Laut Satzung „Etterdorf Lienzingen“ bedürfe, so der RP-Fachmann, die Veränderung an dem geschützten Bild der Gesamtanlage, also auch die Errichtung eines Neubaus, einer denkmalschutzrechtlichen Genehmigung. Über den Antrag auf denkmalschutzrechtliche Genehmigung, für den bei einem privaten Antragsteller die untere Denkmalschutzbehörde bei der Stadt Mühlacker zuständig sei, werde nach Anhörung des LAD entschieden.

Eine gute und kluge Entscheidung - diese Wiederaufbauverpflichtung.  Denn die Beseitigung der durch den Abbruch entstehenden schmerzlichen Lücke in der historischen Straßenfront darf nicht zum Spielball der Kommunalpolitik und zufälligen Mehrheiten ausgesetzt werden. Was von Privaten verlangt wird, muss von der Stadt vorgelebt werden

Abbruchprojekt: Wie es dazu kam. (Fotos: Günter Bächle)

In den Jahren 2019/20 gab es Überlegungen, wenigstens die historische Fassade zu erhalten. Eine gute Idee von Bürgermeister Winfried Abicht, die leider in der Diskussion um die Zukunft der Stadtbau GmbH unterging. Dieses Konzept sei deshalb nicht mehr weiterverfolgt worden – aber die anschließende dreimalige Ausschreibung und Suche nach einem Käufer scheiterte grandios.

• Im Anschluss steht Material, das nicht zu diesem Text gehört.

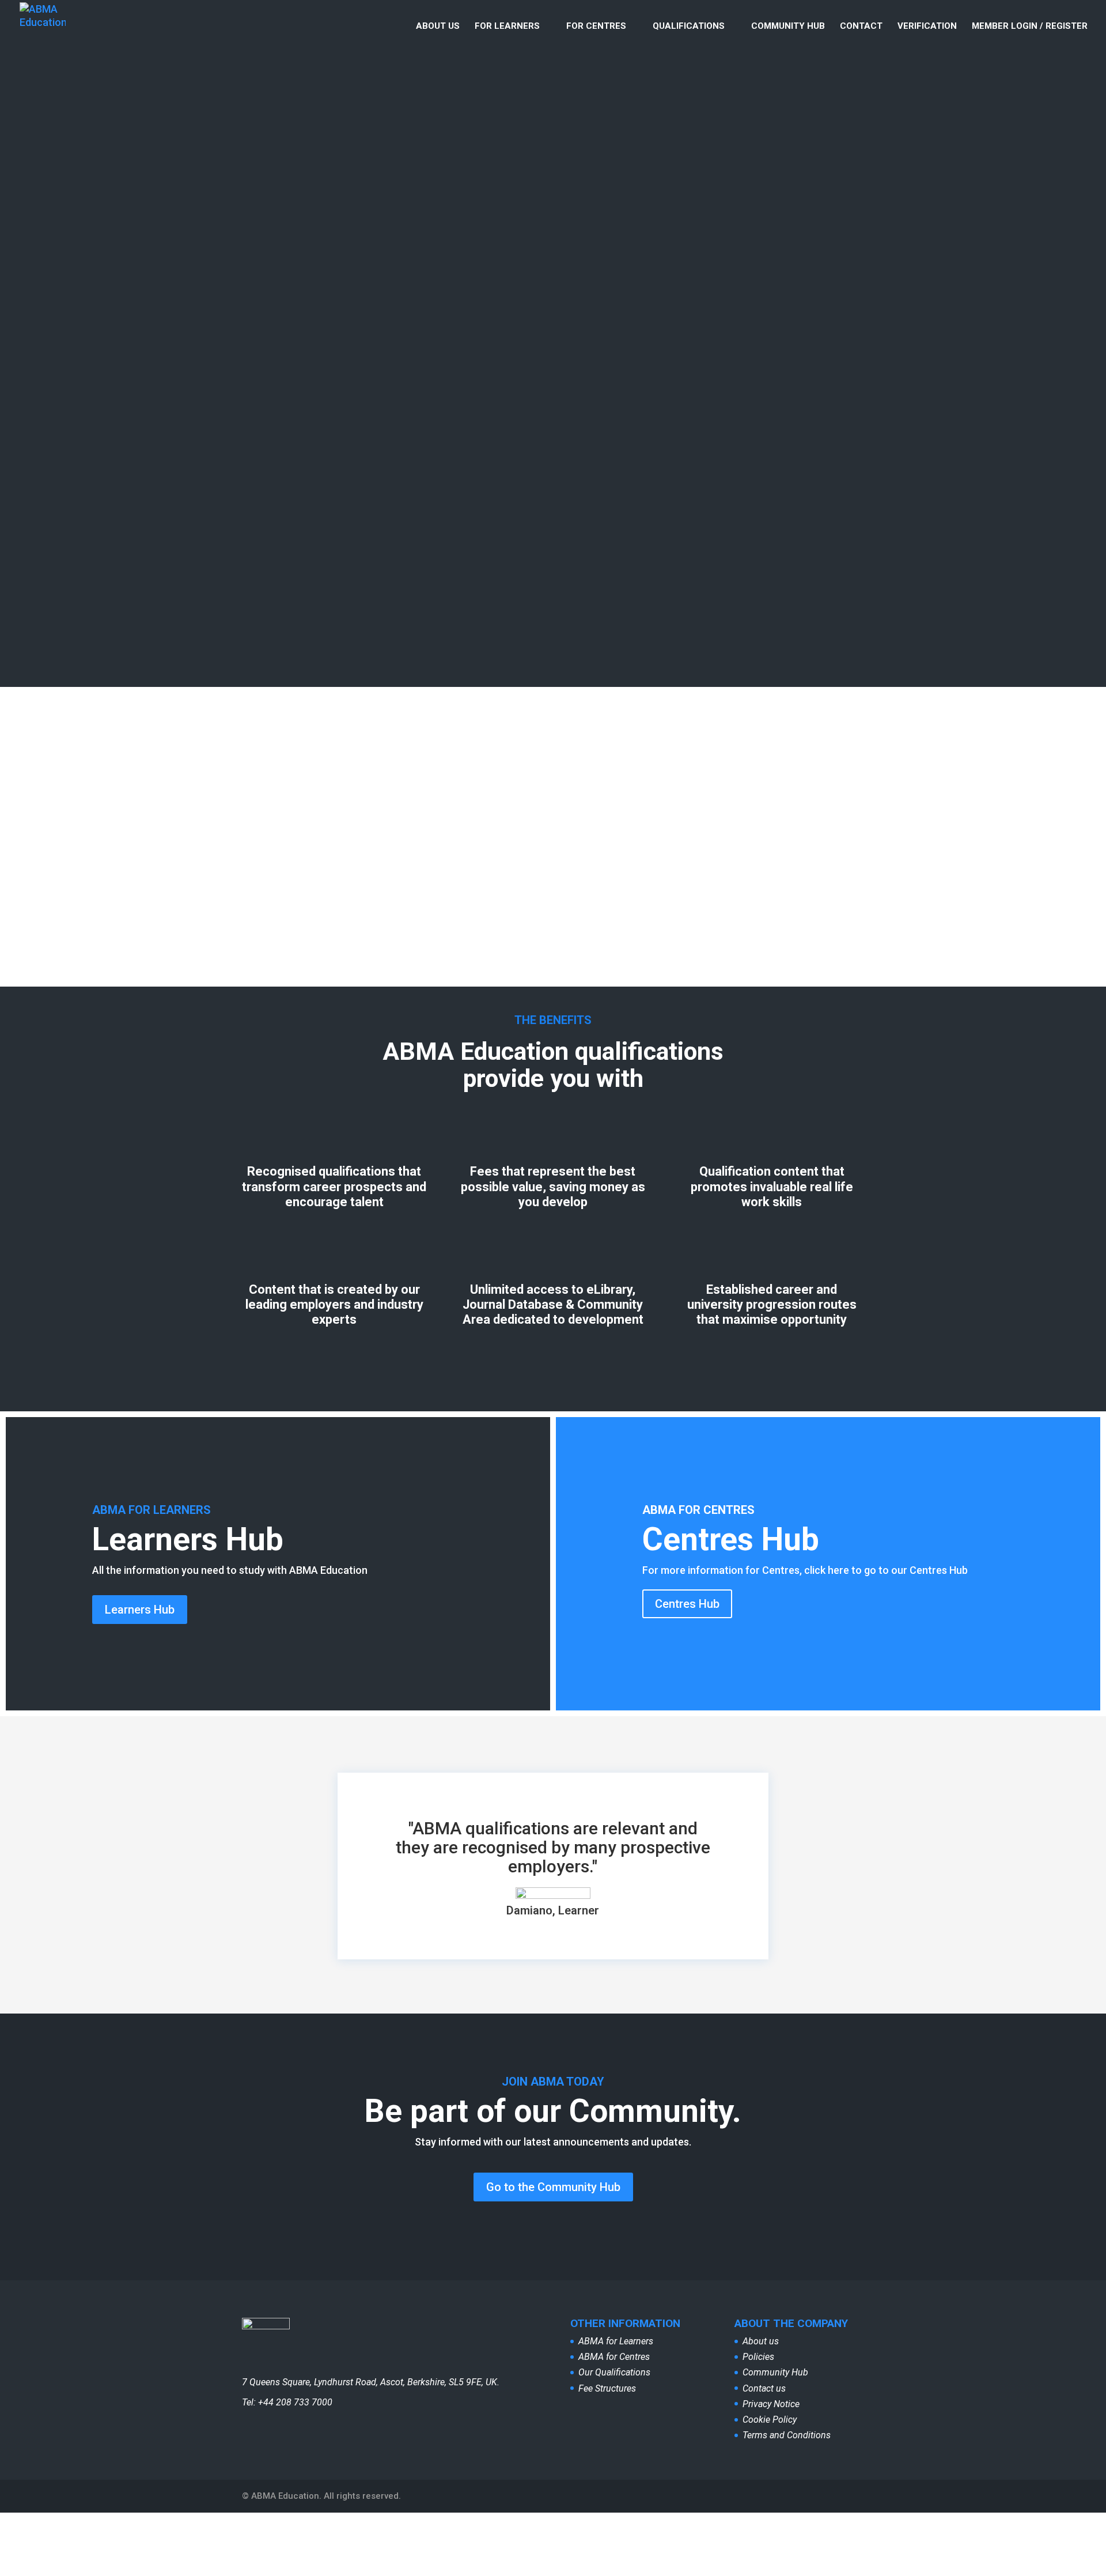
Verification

Die Vorgeschichte des Abbruchs offenzulegen, ist wichtig:

Die Erschließung sei kompliziert und die Raumhohe betrage nur 2,30 Meter, sagte ein von der Stadtbau Mühlacker vor rund drei Jahren befragter Architekt. Dessen Aussage: Wolle man die allgemein anerkannten Regeln der Technik anwenden, sei dies nur mit erheblichem Aufwand möglich. Man solle dann nur punktuell in die vorhandene Struktur eingreifen mit je einer Wohnung oben und einer unten. Wolle man mehrere kleinere Wohnungen, empfahl der Fachmann, das Gebäude komplett abzureißen und zu vergrößern. Bei vier Wohnungen errechnet er damals Kosten von 1,1 Millionen Euro. Kernstück eines zweiten Konzepts – von einem anderen Architekten – war eine Haus-in-Haus-Lösung: Für 800.000 Euro die Außenwand stehen zu lassen, das Gebäude zu entkernen und im Inneren dann ein Holzhaus oder einen Neubau hochzuziehen, dem Gebäude sozusagen eine zweite Hülle zu geben.  

Allerdings sind die Konzepte weder von der Stadtbau nach dem Weggang des Geschäftsführers noch von der Kommune weiterverfolgt worden, das Objekt wurde ein Opfer der Debatte um die Zukunft der Stadtbau.  Diese Vorgeschichte darzustellen sei wichtig, da in Lienzingen jetzt kritisch gefragt wird, ob die Stadt leichter abreißen könne als Private. Deshalb sei es gut, dass das Landesdenkmalamt nun seine Hand drauf legt auf den anstehenden Lückenschluss, die Neubaupläne erst absegnen muss und sie so glücklicherweise der kommunalpolitischen Beliebigkeit entzieht.  Der Nachfolgebau muss in die Häuserfront passen.

Gut ist, dass die Stadtverwaltung – Hochbau und Gebäudemanagement – das Gebäude fotografisch von innen und außen liebevoll dokumentiert hat und so für die Nachwelt aufbewahrt. Den Weg zum Abbruch machte denn auch der Gemeinderat frei. Darauf hinzuweisen, schadet nicht. Ansonsten gilt: Der Nachfolgebau muss in die Häuserfront passen.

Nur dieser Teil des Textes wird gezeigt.